Give again, word for word, every line in the entries below from the line with "The image size is (1280, 800)." up to and including the line with "Given: Click the Business Tools icon", and no other line.

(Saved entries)
•••••
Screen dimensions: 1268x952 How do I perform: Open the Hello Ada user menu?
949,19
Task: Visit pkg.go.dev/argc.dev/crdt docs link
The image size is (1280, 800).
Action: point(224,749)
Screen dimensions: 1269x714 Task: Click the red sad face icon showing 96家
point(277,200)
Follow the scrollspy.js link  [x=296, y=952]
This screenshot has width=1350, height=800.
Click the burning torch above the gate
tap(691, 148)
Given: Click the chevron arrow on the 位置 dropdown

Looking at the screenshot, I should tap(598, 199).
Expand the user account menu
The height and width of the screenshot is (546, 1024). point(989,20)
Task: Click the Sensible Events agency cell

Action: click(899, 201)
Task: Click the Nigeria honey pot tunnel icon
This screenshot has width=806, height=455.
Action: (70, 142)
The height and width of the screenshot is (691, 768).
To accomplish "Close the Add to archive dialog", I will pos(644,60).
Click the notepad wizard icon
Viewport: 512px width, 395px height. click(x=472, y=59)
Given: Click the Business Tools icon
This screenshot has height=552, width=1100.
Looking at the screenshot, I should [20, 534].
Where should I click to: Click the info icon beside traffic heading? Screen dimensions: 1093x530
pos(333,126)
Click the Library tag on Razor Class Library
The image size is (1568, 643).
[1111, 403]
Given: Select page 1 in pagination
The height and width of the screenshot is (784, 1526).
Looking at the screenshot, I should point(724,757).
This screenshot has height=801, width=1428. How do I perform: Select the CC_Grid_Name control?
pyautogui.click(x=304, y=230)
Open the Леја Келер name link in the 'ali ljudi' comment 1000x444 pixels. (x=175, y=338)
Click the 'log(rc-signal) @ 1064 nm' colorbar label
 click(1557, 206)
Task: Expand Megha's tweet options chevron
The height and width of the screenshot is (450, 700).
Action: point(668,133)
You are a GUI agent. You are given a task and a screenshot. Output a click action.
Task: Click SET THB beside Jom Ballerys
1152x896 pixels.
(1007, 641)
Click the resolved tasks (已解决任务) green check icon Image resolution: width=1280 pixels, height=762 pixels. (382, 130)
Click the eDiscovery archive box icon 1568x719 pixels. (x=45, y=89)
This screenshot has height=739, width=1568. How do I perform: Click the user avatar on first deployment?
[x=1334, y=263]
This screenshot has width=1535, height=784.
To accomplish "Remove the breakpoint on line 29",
•••••
▸ Solution for this exercise
The image size is (1280, 800).
Action: point(224,749)
Screen dimensions: 1269x714 Task: Click the red sad face icon showing 96家
point(277,200)
Follow the scrollspy.js link  [x=296, y=952]
This screenshot has width=1350, height=800.
Click the burning torch above the gate
tap(691, 148)
Given: Click the chevron arrow on the 位置 dropdown

Looking at the screenshot, I should tap(598, 199).
Expand the user account menu
The height and width of the screenshot is (546, 1024). point(989,20)
Task: Click the Sensible Events agency cell

Action: click(899, 201)
Task: Click the Nigeria honey pot tunnel icon
This screenshot has width=806, height=455.
Action: (70, 142)
The height and width of the screenshot is (691, 768).
To accomplish "Close the Add to archive dialog", I will pos(644,60).
Click the notepad wizard icon
Viewport: 512px width, 395px height. click(x=472, y=59)
Given: Click the Business Tools icon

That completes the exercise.